▸ What you have to do
All the entries, exactly as they read, must be written out again.

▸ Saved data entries
_ _ _ _
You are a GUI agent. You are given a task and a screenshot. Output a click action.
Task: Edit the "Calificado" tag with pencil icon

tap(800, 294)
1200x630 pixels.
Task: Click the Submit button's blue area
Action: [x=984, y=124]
_ _ _ _
▸ Result of this exercise
You are a GUI agent. You are given a task and a screenshot. Output a click action.
Task: Edit the "Calificado" tag with pencil icon

tap(800, 294)
1200x630 pixels.
Task: Click the Submit button's blue area
Action: [x=984, y=124]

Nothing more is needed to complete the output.